## Yapılacaklar:
**a.** Döviz kuruyla ilgili metne göre Bilecik, enflasyonun orta vadede hangi seviyeye gerilemesi gerektiğini söylüyor?
**b.** Döviz kuru ve enflasyon üzerine olan metni kaldığı yerden sürdürün.

Döviz kurundaki mevcut seviyeyi de değerlendiren Bilecik, şöyle konuştu: “İster ithalatçı, ister ihracatçı olun, ister sadece yurt içinde bir faaliyet yapın, ne olursa olsun, kur makası ya da kurun oluşturduğu yapı işinizi etkiliyor. Özellikle kurların artan bir noktada, yükselen bir çizgi dahilinde devam etmesi, her zaman iş dünyasının kimyasını bozuyor. İnanın 4 psikolojik sınırdı. TÜSİAD olarak “Sanayi 4.0’la uğraşmamız gerekir, dolar 4.0 olmasın diye” derdik. Ama şimdi o bozuldu. Dolar neredeyse 5’e dayanmış vaziyette. Bunları yüksek buluyoruz. Bunlar iş dünyasının hazırlıklı olmadığı noktalar. Ama bu şu sihirli ifadeye bizi götürüyor; yüksek enflasyonla kararlı mücadele bir an önce başlamalı. Enflasyonun kısa değil ama hiç olmazsa orta vadede yüzde 5’lere gerilemesi sağlanmalı.

## Veri bloğu:
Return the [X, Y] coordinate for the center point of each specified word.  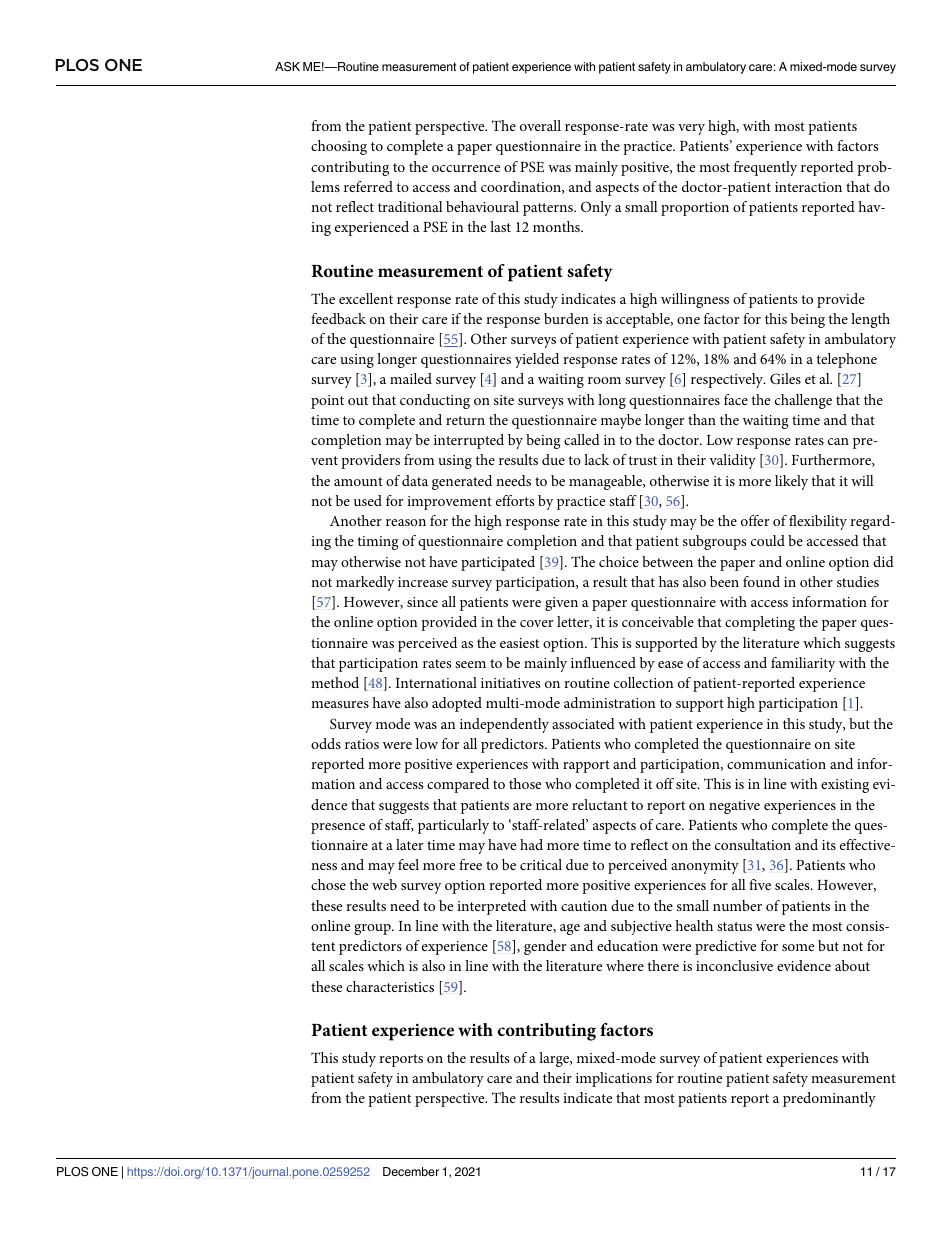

## Yanıtlar:
**a.** Yüzde 5'lere.

**b.**
Şu an için yakın vadede böyle bir şeyin gerçekleşmesinin biraz imkansız gibi gözüktüğünün farkındayım. Şu an gelişmekte olan ülkelerin tamamında yüzde 4’ü geçen yok neredeyse. Böyle bir yapı olsa, inanın kurlar iş dünyasının ya da 81 milyonun canını sıkmaz. TL faizler de çok makul oranlarda yatırımı yapılabilir bir seviyede kullanılmaya devam eder.” TÜSİAD Başkanı Bilecik, enflasyon yüksek olunca tasarruf sahiplerinin özellikle döviz ya da altına yöneldiğini belirterek, “TL sahipleri de vadeli borç veriyor ama kısa vadelerde. Enflasyondan kendilerini korumak için. Dolayısıyla bunun fiyatları son derece yüksek bir pozisyona gelmiş oluyor. Yani yüksek faiz isteniyor. Dolayısıyla TL cinsinden borçlanmanın gerçekleşebilmesi için enflasyon hedeflemesinin tek dijitli bir noktaya inmesi gerek. Gönlümüzden geçen de bunun orta vadede seri bir şekilde yüzde 5’lerde olması. Hiç olmazsa bunu önümüzdeki birkaç yıl içinde bu noktalarda artık stabil tutan bir yapı olsun ki özel sektörün borçlarının TL tarafında kümelenmesinden bahsedelim, kendi paramızla hayata devam edelim.” değerlendirmesinde bulundu.
“ARTIK ACI REÇETEYİ İÇMEMİZ GEREKİR”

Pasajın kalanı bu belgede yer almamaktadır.